Hare - Orientation



Identification. The Hare refer to themselves as "Ka so gotinè," (which may mean big willow people), or as "gahwié gotinè" (rabbitskin people, which is a recent translation from English). The suffix -gotinè means "the people of"; hare, willow, and arrow have similar roots, and the Hare have been called "the people of" all three. The names "Hare" and "Peaux de Lievre," which Whites have used for over two hundred years, refer to the extreme dependence some Hare Indians placed on the varying hare Lepus americanus for food and clothing.

Location. The Hare live today where they lived when first contacted by Whites: in what is now the Canadian Northwest Territories, north of Great Bear Lake and on both sides of the Mackenzie River. Since 1806, Fort Good Hope, located today at 66°16′ N and 128°38′ W, has evolved from a trading post visited by most Hare Indians several times a year for Economic and, after 1860, religious reasons into the settlement where most of the Hare live today.

Demography.
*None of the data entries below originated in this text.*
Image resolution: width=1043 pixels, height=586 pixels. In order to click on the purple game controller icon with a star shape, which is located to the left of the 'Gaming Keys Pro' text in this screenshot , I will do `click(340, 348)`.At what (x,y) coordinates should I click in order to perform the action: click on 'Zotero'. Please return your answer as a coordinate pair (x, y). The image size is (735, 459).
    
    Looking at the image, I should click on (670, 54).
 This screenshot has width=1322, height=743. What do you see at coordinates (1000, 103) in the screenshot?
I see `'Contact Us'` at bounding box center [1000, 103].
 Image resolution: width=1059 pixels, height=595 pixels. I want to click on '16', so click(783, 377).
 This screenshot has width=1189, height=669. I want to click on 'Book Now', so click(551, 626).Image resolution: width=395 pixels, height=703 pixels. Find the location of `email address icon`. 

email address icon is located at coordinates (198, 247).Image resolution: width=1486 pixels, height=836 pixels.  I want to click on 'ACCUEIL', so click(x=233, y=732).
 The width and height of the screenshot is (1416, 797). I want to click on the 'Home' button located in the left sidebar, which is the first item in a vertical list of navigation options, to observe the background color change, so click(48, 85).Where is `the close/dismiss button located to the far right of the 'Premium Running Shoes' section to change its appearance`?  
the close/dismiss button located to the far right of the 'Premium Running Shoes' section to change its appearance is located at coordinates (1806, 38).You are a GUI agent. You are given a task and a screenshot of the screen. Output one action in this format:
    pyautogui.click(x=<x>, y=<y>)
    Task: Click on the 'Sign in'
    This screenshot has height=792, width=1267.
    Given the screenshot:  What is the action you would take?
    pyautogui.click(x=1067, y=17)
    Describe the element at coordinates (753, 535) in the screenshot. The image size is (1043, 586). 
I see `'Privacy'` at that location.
In 1978, 430 Hare Indians were registered on the Canadian Indian band roll at Fort Good Hope and Colville Lake. The first census, in 1827, estimated the Population of the Hare as approximately 300, but by that time they had been strongly affected by epidemic disease from which, apparently, mortality was significant.

Linguistic Affiliation. The Hare speak an Athapaskan language that shares high mutual intelligibility with and differs in only minor dialectical ways from Mountain, Bearlake, and Slavey. Divergence from neighboring Kutchin is sharp with the exception, perhaps, of one enigmatic nineteenth-century band that apparently was a cultural and biological amalgam of Hare and Kutchin—the "ne la gotinè" (end of the earth people or Bâtards Loucheux).